Relativistic structure of one-meson and one-gluon exchange forces and the lower excitation spectrum of the Nucleon and the Delta

TL;DR

This paper models the lower excitation spectrum of nucleons and Delta particles using a relativistic chiral quark framework, incorporating pion and gluon exchange forces, and discusses their impact on baryon spin and spectrum accuracy.

Contribution

It introduces a relativistic approach to baryon spectrum calculations including pion and gluon exchanges, highlighting the significance of spin operators and the effects of gluon field components.

Findings

Relativistic exchange forces generate spin operators affecting baryon excitation states.

Color-electric gluon contributions are large, requiring small coupling constants or exclusion of gluon loops.

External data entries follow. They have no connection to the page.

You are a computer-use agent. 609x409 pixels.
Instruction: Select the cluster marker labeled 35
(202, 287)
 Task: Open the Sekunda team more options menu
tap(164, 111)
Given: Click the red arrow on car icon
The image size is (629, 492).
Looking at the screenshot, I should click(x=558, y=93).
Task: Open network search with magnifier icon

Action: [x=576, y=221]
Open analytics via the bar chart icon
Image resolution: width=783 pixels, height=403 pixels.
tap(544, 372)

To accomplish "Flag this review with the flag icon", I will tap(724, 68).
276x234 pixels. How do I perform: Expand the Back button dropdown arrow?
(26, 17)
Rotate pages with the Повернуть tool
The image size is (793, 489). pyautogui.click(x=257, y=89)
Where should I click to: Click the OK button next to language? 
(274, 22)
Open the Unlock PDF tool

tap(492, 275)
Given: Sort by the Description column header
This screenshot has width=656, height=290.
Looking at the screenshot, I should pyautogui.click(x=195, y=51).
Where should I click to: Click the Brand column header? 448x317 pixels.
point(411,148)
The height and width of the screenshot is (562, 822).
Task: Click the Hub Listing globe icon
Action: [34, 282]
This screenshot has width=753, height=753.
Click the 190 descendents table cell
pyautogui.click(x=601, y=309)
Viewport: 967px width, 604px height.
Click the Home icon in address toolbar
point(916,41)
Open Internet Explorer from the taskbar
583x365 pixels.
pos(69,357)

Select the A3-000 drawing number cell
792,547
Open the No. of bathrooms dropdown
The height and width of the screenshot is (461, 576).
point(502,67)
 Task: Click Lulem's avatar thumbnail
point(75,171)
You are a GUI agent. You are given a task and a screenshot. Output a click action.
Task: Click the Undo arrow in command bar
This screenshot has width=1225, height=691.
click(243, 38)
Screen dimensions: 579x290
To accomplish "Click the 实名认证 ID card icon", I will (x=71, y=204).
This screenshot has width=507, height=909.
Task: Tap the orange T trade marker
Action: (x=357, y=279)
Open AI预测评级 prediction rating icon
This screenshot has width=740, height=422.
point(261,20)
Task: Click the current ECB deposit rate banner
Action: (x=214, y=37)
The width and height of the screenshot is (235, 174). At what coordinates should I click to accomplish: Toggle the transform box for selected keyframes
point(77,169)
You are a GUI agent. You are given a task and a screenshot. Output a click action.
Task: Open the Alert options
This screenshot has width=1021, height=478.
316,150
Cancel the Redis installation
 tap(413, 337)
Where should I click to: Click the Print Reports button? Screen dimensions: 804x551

Spectrum aligns with data when considering additional two-pion and instanton-induced forces.

Abstract

The lower excitation spectrum of the nucleon and $\Delta$ is calculated in a relativistic chiral quark model. Corrections to the baryon mass spectrum from the second order self-energy and exchange diagrams induced by pion and gluon fields are estimated in the field -theoretical framework. Convergent results for the self-energy terms are obtained when including the intermediate quark and antiquark states with a total momentum up to $j=25/2$. Relativistic one-meson and color-magnetic one-gluon exchange forces are shown to generate spin 0, 1, 2, etc. operators, which couple the lower and the upper components of the two interacting valence quarks and yield reasonable matrix elements for the lower excitation spectrum of the Nucleon and Delta. The only contribution to the ground state nucleon and $\Delta$ comes from the spin 1 operators, which correspond to the exchanged pion or gluon in the l=1 orbit, thus indicating, that the both pion exchange and color-magnetic gluon exchange forces can contribute to the spin of baryons. Is is shown also that the contribution of the color-electric component of the gluon fields to the baryon spectrum is enormously large (more than 500 MeV with a value $\alpha_s=0.65$) and one needs to restrict to very small values of the strong coupling constant or to exclude completely the gluon-loop corrections to the baryon spectrum. With this restriction, the calculated spectrum reproduces the main properties of the data, however needs further contribution from the two-pion exchange and instanton induced exchange (for the nucleon sector) forces in consistence with the realistic NN-interaction models.